A couple of weeks ago, it was great to meet Amy in Northam. Amy is finishing her law degree as a mature-age student at the newly opened Northam regional university student study hub. This hub is incredible because it allows regional students like Amy to study right where they live. This significantly helps with their living expenses, removing the need to relocate to the city or pay city rents just to get a qualification. It is practical support that keeps our regions strong and keeps education accessible.

This is what meaningful, responsible cost-of-living relief looks like. It looks like tax cuts for every taxpayer, which kicked in last year, with more on the way. It looks like another 50 Medicare urgent care clinics opening throughout the rest of the year and bulk-billing expanding from November so that families can see a doctor when they need to, not just when they can afford to. And we are achieving all this while managing the economy responsibly.

Unlike other countries that have faced recessions and massive job losses, Australia has managed to get inflation down without sacrificing the gains that we have made in the labour market. We look abroad and see inflation ticking up in the United States, in Canada, in New Zealand. We see it remaining stubbornly high in the United Kingdom. But here inflation is stable and is half of what we inherited in 2022. We are securing the economy while supporting the community.

To conclude, this legislation before us today is a small but vital piece of that puzzle. It's about keeping local venues open.

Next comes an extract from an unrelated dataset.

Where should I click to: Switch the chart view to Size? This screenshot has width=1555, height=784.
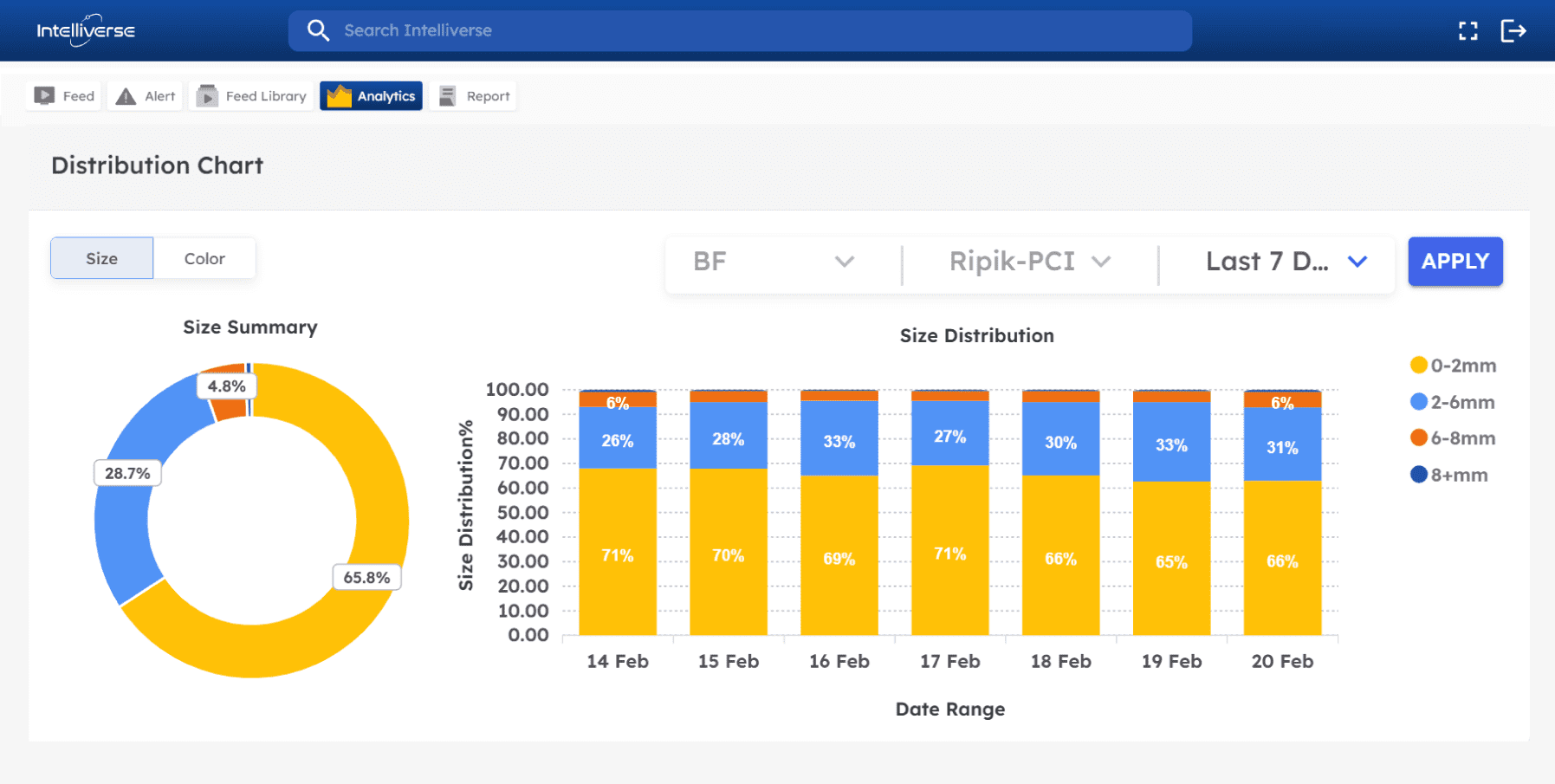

It's about keeping people at work. It's about keeping communities connected. These are values that sit at the heart of the Labor tradition. The legislation represents good, steady, responsible government in action—targeted relief, real results and a fair go for Australian workers and small-business owners alike. The Albanese Labor government is in touch with community life. We understand the pressures on small businesses, whom we are acting decisively to support. I commend this bill to the House.